Prevention of Chronic Disease at Every Stage of Life
February 28, 2009 by rainier
Prospects for healthy ageing are affected by nutrition at every stage of life. A pregnant woman requires adequate nutrition because fetal malnutrition and low birth weight can lead to increased risk of chronic diseases such as hypertension, coronary heart disease, adult onset diabetes and autoimmune thyroid disease . Malnutrition during infancy can also contribute to these consequences. Fetal iodine deficiency and iron deficiency in early childhood can have lasting consequences for cognitive development. The risk of osteoporosis at an older age is strongly influenced by bone density at puberty based on adequacy of calcium and vitamin D intake in childhood and by the adequacy of these nutrients throughout life . Regardless of predisposing factors, dietary and other environmental factors influence morbidity and mortality at every age. Because of the cumulative effect of adverse factors throughout life, it is particularly important for older persons to adopt dietary and lifestyle practices that minimize further risk of ill-health and maximize their prospects for healthy ageing.
Prevention of chronic disease through proper nutrition plays a significant role in each phase of prevention.

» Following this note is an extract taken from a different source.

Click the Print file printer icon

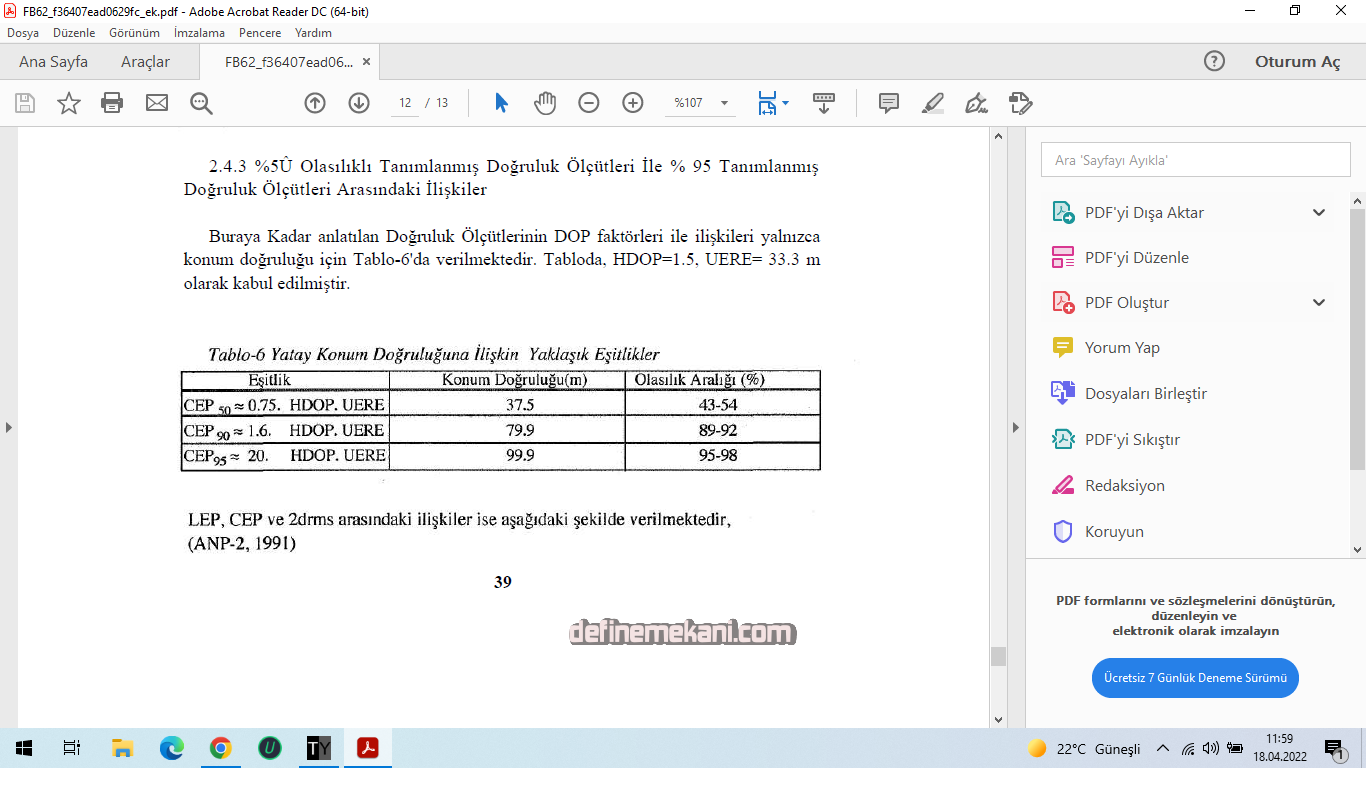[112, 103]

• Primary prevention involves risk-factor modification to prevent the occurrence of disease, for example by increasing dietary fibre and reducing animal fat intakes to diminish the incidence of colorectal cancer.

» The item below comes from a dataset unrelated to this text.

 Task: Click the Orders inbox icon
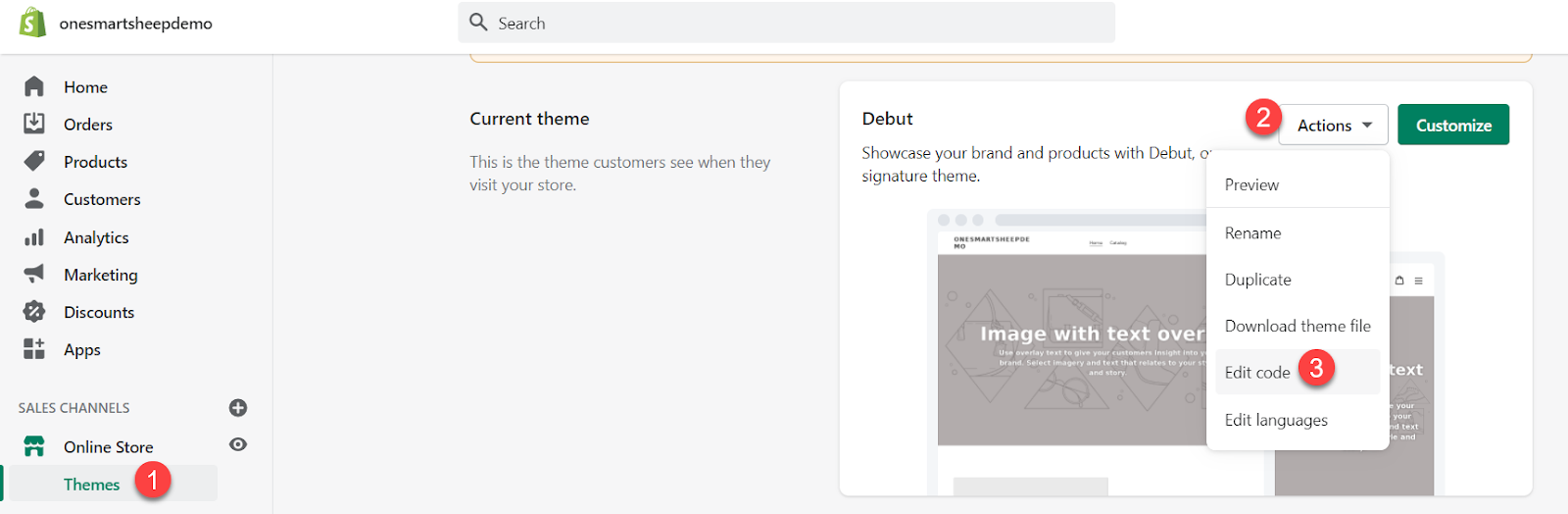tap(34, 124)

• Secondary prevention involves screening for a disease before it becomes symptomatic, for example routine use of serum cholesterol testing to assess risk of coronary heart disease (CHD) combined with appropriate follow-up intervention, for example decreasing intake of animal fats or increasing intake of plant foods.
• Tertiary prevention involves treating and minimizing the complications of a disease once it has occurred, for example reducing the risk for a future coronary event by eating fish weekly and increasing intake of antioxidant sources, including larger quantities of a particular variety of fruits and vegetables and possibly antioxidant supplements.
While nutritional interventions have been shown to be effective in terms of primary and secondary prevention, changes in dietary patterns early in life are likely to be even more beneficial. As a first step, an individual’s dietary patterns should be identified. Where diagnostic capabilities are available, appropriate and affordable, a health practitioner can also identify early features of chronic disease and offer nutritional advice and support, for example for older adults with abdominal obesity, glucose intolerance, hypertension or dyslipidaemias. As awareness of preventive nutrition measures increases, premature deaths related to chronic diseases should decrease. The leading causes of death associated with diet include coronary heart disease, stroke, cancer, diabetes, influenza and other infectious diseases. Furthermore, alcohol consumption is strongly associated with suicide, accidental injury and chronic liver disease. Several other diseases derived substantially from lifestyle factors contribute significantly to morbidity and mortality and are indirectly linked to nutrition. For example, obesity aggravates chronic obstructive pulmonary diseases such as chronic bronchitis, and emphysema induced by smoking and air pollutants. Moreover, these patients are often malnourished, further promoting decline of pulmonary function and increasing mortality.
The rising prevalence of chronic diseases in ageing populations is a substantial burden not only for health care systems but also for social and family structures due to dependency resulting from osteoporotic fractures, visual impairment, arthritic immobility and vascular or other dementias. Scientific advances are gradually uncovering nutritional components of many of these problems.